Op 21 juli, verving Mgr. Harpigny kardinaal Jozef De Kesel bij de viering van het Te Deum in de aanwezigheid van zijne majesteit de Koning en zijn familie. De aanwezigheid van personaliteiten werd beperkt tot een honderdtal personen omwille van de maatregelen betreffende de sociale afstand. Het diplomatiek korps werd vertegenwoordigd door zijn decaan, Apostolisch Nuntius Mgr. Giacinto Berlocco. In het koorgedeelte aan de zijde van Mgr. Jean Kockerols, kannunik Tony Frison en deken Claude Castiau bevonden zich de vertegenwoordigers van de andere christelijke religies, met onder hen Stephen Fuite en Metropoliet Mgr. Athenagoras.
De waardige en ingetogen ceremonie verliep in aanwezigheid van mevr. Sophie Wilmès, eerste minister.
Zoals in het ganse land, luidden om 10 uur de klokken van de kathedraal ter nagedachtenis van allen die door het covid-virus overleden zijn; na een korte inleiding door Mgr. Harpigny volgde een 3 minuten durend eerbetoon in stilte voor alle slachtoffers van deze pandemie.

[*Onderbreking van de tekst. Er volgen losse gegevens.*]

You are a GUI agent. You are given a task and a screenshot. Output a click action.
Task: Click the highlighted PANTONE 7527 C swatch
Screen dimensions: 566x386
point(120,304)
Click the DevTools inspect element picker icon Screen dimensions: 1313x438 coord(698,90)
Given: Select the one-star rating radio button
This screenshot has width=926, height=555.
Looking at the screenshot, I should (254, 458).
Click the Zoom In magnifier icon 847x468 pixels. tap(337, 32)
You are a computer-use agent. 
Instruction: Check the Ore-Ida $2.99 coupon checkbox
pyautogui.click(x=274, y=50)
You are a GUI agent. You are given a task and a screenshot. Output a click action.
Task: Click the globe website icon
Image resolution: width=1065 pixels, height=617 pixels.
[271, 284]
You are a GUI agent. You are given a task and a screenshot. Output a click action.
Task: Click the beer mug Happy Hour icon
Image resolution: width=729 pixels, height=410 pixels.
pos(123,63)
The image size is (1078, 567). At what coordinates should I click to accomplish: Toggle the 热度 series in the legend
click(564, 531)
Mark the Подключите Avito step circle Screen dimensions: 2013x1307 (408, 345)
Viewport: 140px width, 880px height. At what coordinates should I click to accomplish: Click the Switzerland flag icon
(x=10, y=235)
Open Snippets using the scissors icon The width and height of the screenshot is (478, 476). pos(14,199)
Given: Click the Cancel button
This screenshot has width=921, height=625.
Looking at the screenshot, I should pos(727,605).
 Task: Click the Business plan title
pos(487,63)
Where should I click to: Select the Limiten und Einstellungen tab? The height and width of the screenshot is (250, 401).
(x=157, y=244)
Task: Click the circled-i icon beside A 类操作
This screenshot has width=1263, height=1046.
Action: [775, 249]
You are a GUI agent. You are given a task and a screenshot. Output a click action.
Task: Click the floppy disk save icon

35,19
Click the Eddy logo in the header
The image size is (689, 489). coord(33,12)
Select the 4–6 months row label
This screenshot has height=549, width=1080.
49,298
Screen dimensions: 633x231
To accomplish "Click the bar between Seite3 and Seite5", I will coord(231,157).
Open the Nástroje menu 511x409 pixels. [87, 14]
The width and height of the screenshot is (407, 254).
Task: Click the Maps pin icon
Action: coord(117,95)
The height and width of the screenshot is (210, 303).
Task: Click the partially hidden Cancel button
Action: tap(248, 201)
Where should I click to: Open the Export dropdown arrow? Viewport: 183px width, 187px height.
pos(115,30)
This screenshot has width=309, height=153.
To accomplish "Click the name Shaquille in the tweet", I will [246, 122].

Deken Claude Castiau las vervolgens uit de 1ste brief van St.-Paulus aan de Korintiërs, hoofdstuk 13, vers 1 tot 13; de slotwoorden ‘’Nu echter blijven geloof, hoop en liefde, de grote drie; maar de liefde is de grootste’’ klonken als juist in deze context.
Na het Te Deum werd de hymne van de vreugde gezongen door het koor van de kathedraal en vervolgde de militaire muziekkapel met de Brabançonne.
Na de voorgangers, begaf de koninklijke familie zich naar buiten, doorlopend onder het kunstwerk van Charles Kaisin, “Origami for Life”, dat zich achteraan in het kerkschip bevindt. Nadien vertrokken ook de aanwezigen op hun beurt. De speciale eigenheid van dit Te Deum dat opriep tot eenheid en solidariteit bleef verder naklinken in de stilte van een bijna lege St.-Michiels en St.-Goedelekathedraal.